Aim of the exercise. Go through the entries below and copy every line that holds the word "page".

Task material.

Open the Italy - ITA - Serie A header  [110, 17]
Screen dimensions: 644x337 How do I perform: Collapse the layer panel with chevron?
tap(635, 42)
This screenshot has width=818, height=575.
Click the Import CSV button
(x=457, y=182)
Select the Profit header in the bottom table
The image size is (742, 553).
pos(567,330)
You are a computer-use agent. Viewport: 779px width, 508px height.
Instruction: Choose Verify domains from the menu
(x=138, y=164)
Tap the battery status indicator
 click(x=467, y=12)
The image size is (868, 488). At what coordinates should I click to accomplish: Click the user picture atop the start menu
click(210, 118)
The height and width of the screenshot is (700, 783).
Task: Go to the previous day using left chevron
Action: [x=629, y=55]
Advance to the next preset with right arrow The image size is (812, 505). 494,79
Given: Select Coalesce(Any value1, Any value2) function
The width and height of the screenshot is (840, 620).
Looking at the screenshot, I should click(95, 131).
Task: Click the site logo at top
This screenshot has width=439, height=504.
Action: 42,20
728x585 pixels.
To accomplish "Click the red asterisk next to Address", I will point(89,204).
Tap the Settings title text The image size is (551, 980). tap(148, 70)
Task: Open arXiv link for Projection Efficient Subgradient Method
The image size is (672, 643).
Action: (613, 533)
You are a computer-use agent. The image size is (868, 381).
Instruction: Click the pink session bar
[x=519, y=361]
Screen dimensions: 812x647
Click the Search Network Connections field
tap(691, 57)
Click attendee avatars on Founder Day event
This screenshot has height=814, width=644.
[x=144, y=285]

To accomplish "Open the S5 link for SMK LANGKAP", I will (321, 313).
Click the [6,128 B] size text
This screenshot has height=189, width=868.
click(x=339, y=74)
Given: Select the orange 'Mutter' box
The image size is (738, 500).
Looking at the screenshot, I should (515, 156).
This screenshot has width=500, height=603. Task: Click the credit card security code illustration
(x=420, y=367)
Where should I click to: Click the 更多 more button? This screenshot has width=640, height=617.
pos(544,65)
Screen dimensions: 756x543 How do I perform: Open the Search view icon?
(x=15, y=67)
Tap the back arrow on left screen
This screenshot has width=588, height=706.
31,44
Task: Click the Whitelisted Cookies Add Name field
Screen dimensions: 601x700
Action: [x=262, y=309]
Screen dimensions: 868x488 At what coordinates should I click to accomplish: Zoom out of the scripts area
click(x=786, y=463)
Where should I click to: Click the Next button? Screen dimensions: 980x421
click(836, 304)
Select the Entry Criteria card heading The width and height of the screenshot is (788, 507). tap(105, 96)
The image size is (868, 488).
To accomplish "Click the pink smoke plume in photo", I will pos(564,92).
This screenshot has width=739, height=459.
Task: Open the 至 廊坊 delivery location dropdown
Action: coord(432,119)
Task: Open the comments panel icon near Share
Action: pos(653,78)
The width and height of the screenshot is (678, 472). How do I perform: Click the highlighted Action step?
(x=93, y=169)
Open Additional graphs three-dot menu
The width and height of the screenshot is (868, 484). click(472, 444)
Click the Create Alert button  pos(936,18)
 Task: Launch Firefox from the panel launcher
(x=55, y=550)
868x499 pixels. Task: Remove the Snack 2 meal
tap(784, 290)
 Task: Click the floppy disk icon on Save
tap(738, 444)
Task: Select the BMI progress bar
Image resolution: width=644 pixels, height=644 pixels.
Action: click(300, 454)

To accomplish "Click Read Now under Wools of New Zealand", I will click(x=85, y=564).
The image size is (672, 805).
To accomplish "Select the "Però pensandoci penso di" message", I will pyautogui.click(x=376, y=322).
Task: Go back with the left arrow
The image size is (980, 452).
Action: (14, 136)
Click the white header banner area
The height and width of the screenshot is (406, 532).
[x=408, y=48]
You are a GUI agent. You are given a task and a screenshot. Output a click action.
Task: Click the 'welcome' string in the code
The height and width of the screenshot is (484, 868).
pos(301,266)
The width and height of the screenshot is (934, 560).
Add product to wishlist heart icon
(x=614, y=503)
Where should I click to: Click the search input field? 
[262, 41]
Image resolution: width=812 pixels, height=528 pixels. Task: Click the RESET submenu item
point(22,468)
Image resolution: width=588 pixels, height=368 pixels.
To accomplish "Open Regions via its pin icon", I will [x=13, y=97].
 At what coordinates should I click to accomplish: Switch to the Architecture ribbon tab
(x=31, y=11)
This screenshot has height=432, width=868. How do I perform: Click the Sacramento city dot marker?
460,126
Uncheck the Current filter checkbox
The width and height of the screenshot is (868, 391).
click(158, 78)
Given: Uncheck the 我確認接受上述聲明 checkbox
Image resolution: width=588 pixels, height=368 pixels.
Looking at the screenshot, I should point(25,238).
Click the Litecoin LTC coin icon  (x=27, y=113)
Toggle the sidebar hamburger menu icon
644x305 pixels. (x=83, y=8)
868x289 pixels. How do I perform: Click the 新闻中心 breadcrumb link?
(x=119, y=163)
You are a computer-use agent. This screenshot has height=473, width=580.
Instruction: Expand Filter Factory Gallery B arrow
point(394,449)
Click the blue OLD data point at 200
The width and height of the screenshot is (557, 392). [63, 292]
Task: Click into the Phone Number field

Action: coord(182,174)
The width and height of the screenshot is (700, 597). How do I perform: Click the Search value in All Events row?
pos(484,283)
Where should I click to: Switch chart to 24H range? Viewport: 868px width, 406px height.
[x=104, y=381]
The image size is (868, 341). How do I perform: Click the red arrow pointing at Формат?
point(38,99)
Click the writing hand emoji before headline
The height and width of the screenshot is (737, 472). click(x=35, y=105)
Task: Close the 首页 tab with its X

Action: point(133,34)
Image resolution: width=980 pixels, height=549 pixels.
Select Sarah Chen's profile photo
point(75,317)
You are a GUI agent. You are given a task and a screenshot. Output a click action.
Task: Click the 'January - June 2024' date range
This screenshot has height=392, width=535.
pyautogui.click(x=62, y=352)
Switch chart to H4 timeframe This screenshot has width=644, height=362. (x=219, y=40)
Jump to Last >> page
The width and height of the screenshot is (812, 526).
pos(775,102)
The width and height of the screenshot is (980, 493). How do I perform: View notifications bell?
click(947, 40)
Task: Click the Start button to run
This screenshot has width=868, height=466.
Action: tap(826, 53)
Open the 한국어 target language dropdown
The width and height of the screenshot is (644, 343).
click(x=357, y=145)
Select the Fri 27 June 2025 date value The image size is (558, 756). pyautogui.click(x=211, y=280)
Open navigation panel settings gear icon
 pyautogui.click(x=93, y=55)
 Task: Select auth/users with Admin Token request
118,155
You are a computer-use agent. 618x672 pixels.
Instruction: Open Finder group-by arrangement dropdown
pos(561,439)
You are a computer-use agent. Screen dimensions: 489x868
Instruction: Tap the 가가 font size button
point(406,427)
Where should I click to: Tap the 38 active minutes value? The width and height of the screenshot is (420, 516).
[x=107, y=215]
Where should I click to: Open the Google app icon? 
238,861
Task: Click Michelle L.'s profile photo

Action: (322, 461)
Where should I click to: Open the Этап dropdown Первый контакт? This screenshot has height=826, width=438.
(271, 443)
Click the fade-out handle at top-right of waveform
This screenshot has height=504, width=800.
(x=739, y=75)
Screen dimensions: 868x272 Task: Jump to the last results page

Response area.
Jump to Last >> page
Screen dimensions: 868x272 Task: Jump to the last results page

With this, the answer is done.